Personal information
- Nationality: Yugoslav Croatian
- Born: July 14, 1958 Mrkodol, Tomislavgrad, Yugoslavia

Sport
- Sport: Track
- Event(s): 1500 meters, mile
- Club: AK Sarajevo
- Coached by: Lazar Ćirović

Achievements and titles
- Highest world ranking: 5th junior (1977)
- Personal best(s): 1500m: 3:39.83 Mile: 3:58.41

Medal record
Representing Yugoslavia
Men's athletics
Universiade
| Silver medal – second place | 1981 Bucharest | 1500 m |

= Vinko Pokrajčić =

Bosnian retired middle-distance runner (born 1958)

Vinko Pokrajčić (born 14 July 1958) is a Bosnian retired middle-distance runner who competed internationally for Yugoslavia. He was the runner-up in the men's 1500 meters at the 1981 Summer Universiade.

==Early life==
Pokrajčić was one of seven children in his family. He dropped out of school in eighth grade, intending to move to Germany as a guest worker. However, after a time trial with coach Leo Lang, his family introduced him to coach Lazar Ćirović of AK Sarajevo.

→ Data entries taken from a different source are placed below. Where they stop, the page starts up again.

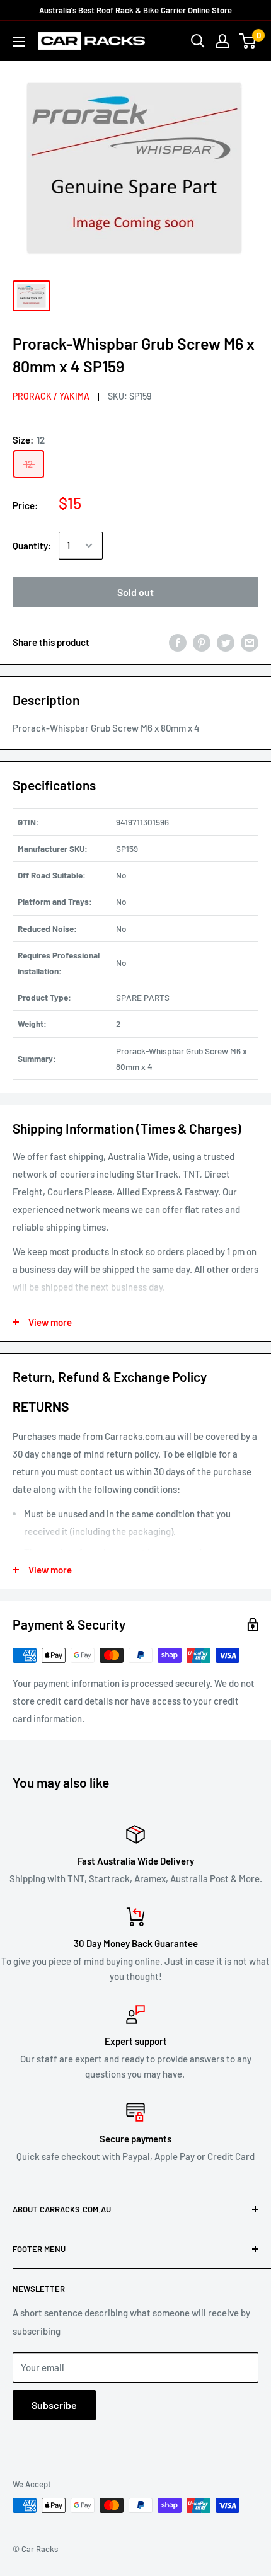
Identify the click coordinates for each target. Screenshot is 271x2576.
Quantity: (32, 545)
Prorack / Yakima (51, 396)
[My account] (222, 41)
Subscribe (54, 2405)
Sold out (135, 592)
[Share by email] (249, 642)
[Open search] (198, 41)
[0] (248, 41)
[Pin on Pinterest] (201, 642)
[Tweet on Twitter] (225, 642)
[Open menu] (19, 42)
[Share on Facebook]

Pokrajčić's first race was Yugoslavia's state 3000 meters for the "young juniors" age group. Before the race, Ćirović told him, "son, you run with them as long as you can, when you can't, just stop." With only 300 meters to go, Ćirović told him "go now if you can", and Pokrajčić won the race. He subsequently joined AK Sarajevo, and lived in Sarajevo until the Bosnian War began.

==Running career==
In 1977, he was called up to Yugoslavia's national junior cross country team for a race in Shumen, Bulgaria. He won the race even though someone stepped on one of his racing spikes early in the race, causing him to run the rest of the race missing one shoe. Two years later, he ran the men's 1500 meters at the 1979 European Indoor Championships, finishing second to last in his heat in a time of 3:48.2.

At the 1981 Summer Universiade, he ran a personal best of 3:39.83 in the men's 1500 meters, finishing second overall behind Saïd Aouita. He was only the third person from Yugoslavia to have ever run under 3:40 in the 1500 meters, after Boško Božinović and Dragan Zdravković.